If it is close to 1, the model is able to capture variation in the data well
What is meant by regularization?
Regularization is the application of constraints to the amplitude of estimated model parameters in order to simplify the model
What is regularizations relevance to modelling?
it reduces the model variation and helps with predictor selection
also reduced numerical issues when constructing the regressor matrices
What does LASSO stand for?
Least Absolute Shrinkage and Selection Operator
What does Lasso do to the cost function J?
Introduces a term into cost function J which is linear with absolute values of model coefficient, through tuning parameter Lambda
What are the parameters in regularization governed by?
the set of parameters is identified by the point at which contours of J and the additional parameter-dependent contours are tangential
What are the steps for applying Lasso through cross-validation?
1 - Divide n observations into K equal groups
2 - Specify a range of Lasso weights lambda (lambda 1… lambda m)
3 - let k=k+1 and lambda =lambda k, train K different models using each of the data groups and lasso, except 1
4 - Find average performance
5 - if K<M return to 3, otherwise find k* such that CVMSE is minimum
6 - Let lambda=lambda k* and apply lasso to n observations to determine final model parameter estimates.
What is the advantage of Lasso over L2 regularization?
-optimal set of parameters after regularization is tangent point of J cost contour with constraint contours
- The Lasso formulation makes this point null -> induces sparse solutions
- Some predictors can be excluded, reducing model size.
What is the optimal set of parameters after regularization?
the tangent point of J cost contour with constraint contours
What is meant by Odds?
The ratio between the probability of an event occurring with the probability the event won’t occur
What is the definition of logistic model?
The association of posterior probability y of the class membership to a logistic sigmoid function.
What is a support vector machine and how does it work?
-SVM is an extension of the maximal margin classifier
- classifier maximises the margins of support vectors
- SVM expands feature space through non-linear features and returns classification of the original data set.
How does an SVM work?
- works by defining a separation hyperplane in the data space through a small number of data points that are closest to the hyperplane(support vectors), and maximising them
What is the main disadvantage of a support vector classifier?

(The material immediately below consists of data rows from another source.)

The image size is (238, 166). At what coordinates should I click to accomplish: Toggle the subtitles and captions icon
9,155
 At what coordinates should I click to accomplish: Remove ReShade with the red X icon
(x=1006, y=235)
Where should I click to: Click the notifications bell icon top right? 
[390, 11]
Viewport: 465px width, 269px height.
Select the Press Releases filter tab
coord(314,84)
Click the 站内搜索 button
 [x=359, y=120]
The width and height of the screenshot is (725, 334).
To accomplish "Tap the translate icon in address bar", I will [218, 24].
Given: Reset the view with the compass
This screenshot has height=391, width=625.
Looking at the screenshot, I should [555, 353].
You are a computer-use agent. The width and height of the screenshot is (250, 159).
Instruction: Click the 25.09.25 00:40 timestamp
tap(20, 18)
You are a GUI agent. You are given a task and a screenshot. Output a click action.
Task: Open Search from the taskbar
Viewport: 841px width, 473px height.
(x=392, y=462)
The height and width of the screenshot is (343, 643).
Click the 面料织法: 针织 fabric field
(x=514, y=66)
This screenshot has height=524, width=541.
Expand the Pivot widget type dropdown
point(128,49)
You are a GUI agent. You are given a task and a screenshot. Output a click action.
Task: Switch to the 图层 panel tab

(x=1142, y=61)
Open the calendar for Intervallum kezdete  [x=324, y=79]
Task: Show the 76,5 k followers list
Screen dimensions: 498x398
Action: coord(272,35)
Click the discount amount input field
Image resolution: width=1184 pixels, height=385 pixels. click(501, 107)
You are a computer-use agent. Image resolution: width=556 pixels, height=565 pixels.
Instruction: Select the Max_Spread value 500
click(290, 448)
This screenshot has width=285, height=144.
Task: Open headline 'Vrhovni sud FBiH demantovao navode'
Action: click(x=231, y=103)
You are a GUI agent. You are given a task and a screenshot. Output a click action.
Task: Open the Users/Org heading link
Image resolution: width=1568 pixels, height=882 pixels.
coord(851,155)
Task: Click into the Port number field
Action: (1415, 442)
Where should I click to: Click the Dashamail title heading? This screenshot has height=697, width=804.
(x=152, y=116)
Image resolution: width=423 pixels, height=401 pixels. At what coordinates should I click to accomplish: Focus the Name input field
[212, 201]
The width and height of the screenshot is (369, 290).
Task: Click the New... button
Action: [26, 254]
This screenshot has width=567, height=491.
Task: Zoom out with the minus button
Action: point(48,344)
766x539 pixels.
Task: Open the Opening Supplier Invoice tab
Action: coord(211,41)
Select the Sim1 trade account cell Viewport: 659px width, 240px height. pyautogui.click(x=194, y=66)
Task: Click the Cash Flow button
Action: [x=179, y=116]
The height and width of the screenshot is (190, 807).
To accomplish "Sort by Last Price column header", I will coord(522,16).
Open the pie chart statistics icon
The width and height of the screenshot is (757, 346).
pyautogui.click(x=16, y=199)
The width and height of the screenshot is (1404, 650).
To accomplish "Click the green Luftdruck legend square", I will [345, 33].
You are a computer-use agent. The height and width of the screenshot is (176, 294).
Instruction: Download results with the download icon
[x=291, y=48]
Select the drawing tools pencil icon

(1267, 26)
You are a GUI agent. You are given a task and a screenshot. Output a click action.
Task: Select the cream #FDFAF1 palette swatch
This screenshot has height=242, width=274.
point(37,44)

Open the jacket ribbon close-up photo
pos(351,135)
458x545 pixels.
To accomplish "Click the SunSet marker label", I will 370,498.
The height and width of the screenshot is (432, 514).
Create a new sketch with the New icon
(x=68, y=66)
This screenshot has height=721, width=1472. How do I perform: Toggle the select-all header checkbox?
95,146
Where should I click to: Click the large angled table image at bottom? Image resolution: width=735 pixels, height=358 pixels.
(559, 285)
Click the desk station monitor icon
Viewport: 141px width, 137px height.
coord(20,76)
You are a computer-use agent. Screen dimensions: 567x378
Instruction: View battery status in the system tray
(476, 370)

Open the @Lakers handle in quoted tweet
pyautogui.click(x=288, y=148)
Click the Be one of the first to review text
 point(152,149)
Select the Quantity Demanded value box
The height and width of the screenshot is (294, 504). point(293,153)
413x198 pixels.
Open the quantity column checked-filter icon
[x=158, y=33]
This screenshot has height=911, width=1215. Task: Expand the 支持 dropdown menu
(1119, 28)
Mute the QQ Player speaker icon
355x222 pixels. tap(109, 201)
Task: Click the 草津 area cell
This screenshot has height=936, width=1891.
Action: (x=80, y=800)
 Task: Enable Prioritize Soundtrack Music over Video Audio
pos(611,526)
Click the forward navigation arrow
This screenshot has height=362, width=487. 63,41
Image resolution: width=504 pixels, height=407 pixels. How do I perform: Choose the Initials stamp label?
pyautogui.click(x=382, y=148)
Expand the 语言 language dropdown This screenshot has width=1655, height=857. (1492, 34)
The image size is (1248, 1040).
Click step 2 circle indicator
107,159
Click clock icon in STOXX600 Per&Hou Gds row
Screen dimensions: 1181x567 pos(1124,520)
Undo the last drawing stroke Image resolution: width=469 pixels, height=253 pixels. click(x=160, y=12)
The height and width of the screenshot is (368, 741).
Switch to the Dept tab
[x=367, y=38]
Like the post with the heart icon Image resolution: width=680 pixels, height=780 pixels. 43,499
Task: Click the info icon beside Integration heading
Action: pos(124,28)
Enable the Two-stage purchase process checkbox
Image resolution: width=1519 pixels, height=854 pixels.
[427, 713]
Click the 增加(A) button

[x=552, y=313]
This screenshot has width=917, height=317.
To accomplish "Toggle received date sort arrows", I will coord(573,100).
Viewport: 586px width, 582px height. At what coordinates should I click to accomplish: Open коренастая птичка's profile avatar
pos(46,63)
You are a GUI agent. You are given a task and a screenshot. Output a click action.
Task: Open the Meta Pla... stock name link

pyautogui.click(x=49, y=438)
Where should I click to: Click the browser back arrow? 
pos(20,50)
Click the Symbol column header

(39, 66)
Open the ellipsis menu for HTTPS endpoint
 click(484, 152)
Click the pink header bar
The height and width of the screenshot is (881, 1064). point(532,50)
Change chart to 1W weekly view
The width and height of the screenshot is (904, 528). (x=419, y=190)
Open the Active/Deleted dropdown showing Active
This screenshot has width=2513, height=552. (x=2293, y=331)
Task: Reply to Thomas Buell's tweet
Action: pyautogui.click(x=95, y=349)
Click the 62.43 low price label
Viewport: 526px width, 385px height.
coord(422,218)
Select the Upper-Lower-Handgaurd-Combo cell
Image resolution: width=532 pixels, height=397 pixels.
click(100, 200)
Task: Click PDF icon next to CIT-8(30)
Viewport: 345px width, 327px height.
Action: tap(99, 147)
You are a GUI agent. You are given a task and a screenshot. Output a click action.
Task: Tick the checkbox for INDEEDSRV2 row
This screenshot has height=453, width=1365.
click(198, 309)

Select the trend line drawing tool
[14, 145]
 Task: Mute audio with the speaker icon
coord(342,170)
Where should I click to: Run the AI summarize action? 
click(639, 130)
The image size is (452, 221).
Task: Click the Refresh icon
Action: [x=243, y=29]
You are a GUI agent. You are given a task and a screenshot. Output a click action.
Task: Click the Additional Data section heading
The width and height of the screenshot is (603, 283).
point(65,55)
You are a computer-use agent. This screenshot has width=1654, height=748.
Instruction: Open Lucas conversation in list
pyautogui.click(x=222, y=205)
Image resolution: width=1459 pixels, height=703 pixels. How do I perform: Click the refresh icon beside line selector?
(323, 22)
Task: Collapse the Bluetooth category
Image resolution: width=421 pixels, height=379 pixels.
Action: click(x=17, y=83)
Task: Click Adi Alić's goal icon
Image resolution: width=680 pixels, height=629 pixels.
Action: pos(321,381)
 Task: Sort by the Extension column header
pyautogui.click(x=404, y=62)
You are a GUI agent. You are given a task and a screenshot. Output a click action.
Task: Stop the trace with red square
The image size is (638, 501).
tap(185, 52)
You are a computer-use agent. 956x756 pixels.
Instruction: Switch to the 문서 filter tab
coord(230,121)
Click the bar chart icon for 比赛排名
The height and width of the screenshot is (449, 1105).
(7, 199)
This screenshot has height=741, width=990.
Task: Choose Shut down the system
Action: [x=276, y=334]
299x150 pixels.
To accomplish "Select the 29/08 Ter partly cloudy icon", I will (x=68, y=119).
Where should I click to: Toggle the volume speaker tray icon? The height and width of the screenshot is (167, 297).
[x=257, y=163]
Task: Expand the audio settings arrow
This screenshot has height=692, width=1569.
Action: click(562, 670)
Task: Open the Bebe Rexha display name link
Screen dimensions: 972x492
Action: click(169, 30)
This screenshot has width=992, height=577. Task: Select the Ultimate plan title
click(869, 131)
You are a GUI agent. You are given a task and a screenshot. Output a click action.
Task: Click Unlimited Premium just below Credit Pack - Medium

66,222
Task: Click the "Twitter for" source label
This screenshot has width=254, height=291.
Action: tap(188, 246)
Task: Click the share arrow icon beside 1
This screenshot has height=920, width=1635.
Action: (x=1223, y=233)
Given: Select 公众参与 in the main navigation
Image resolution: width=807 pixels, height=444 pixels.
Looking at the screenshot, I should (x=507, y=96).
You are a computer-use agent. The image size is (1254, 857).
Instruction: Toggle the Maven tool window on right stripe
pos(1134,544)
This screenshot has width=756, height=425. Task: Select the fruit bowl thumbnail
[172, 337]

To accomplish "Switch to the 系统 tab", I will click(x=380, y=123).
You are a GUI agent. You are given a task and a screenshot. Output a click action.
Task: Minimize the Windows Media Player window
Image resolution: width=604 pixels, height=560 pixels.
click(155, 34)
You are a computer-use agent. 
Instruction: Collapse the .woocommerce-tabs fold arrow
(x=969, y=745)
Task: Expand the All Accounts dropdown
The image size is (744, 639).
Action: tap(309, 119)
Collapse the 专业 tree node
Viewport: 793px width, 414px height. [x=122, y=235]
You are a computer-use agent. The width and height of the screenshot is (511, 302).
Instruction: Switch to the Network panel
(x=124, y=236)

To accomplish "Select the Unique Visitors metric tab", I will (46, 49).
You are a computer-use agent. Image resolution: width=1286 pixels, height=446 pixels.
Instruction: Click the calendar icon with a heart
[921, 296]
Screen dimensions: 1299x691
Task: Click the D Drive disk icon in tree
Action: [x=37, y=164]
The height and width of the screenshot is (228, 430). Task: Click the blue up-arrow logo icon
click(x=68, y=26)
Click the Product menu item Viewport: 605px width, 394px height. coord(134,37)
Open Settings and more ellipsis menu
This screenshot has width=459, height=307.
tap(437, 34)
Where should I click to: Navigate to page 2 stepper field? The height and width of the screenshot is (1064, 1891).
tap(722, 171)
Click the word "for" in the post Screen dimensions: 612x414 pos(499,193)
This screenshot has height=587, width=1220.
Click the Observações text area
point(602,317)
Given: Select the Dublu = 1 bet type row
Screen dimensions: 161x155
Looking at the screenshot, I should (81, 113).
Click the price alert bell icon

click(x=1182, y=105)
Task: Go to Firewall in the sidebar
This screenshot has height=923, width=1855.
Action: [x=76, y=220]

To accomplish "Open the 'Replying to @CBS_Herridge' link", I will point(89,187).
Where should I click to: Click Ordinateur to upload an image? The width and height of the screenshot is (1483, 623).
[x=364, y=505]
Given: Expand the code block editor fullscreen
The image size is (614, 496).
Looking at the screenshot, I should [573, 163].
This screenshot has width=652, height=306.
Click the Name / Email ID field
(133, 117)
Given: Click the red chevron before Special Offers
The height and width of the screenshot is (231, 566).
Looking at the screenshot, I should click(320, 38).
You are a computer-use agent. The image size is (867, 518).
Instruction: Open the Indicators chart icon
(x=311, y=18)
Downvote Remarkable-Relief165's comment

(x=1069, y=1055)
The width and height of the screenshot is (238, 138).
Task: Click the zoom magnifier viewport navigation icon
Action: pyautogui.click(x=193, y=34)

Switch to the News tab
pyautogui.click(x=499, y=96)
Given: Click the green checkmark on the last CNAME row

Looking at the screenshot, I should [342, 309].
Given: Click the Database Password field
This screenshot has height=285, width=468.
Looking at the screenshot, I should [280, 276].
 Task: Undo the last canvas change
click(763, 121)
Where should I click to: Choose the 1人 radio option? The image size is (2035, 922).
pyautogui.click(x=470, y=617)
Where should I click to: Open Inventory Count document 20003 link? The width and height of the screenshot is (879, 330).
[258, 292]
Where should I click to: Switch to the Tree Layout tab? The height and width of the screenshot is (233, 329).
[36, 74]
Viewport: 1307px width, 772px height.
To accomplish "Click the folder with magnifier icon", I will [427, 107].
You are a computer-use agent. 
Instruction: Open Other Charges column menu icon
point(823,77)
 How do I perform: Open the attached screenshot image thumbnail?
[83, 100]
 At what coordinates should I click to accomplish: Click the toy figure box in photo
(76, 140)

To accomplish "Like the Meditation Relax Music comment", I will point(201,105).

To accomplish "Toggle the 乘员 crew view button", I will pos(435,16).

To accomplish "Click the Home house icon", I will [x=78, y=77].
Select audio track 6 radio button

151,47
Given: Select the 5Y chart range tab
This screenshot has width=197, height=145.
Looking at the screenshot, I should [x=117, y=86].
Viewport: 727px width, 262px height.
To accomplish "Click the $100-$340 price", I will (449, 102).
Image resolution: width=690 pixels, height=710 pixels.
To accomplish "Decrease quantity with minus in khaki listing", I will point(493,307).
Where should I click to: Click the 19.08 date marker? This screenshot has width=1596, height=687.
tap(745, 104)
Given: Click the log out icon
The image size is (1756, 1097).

- Hard classifier - separated classes without returning any info on the level of confidence for each data point.
What is meant by ARX?
Auto Regressive model with Exogeneous inputs
What are ARX and ARMAX model?
linear models used in the analysis of time series data modelling of dynamical systems through a sample of its present and past inputs/outputs.
What is mean by ARMAX?
Auto Regressive model with Moving Average Exogeneous inputs.
What is a confusion matrix?
table to compare the rate of the true and predicted values of a classifier model
What is mean by ROC and how is it constructed?
- Receiver Operating Characteristic
- A diagram formed by plotting the sensitivity against 1-specificity, when the classifier threshold value changes from T=0 to T=1.
- each point on the curve defines the value of TPR and FPR obtained for a certain threshold of the classifier
-can assess accuracy over all thresholds
What is the AUC and what is it used for?
Area under Curve
quantifies performance of a classifier
perfect classifier has AUC of 1
What elements of the data should be considered before building a black box model?
- Model will represent the data using basis functions
- Provides the best representation, but the data itself must be of good quality
- Density of the data shapes the relative weights of the basis function components
- Low density areas will be poorly represented and overfit
How does cross validation work simply?
Rotate training and testing samples through the data
test on one part of the data and train on the rest
What are the two most important factors to employ to prevent bias in AI models?
Pre-processing of data
Explainability of method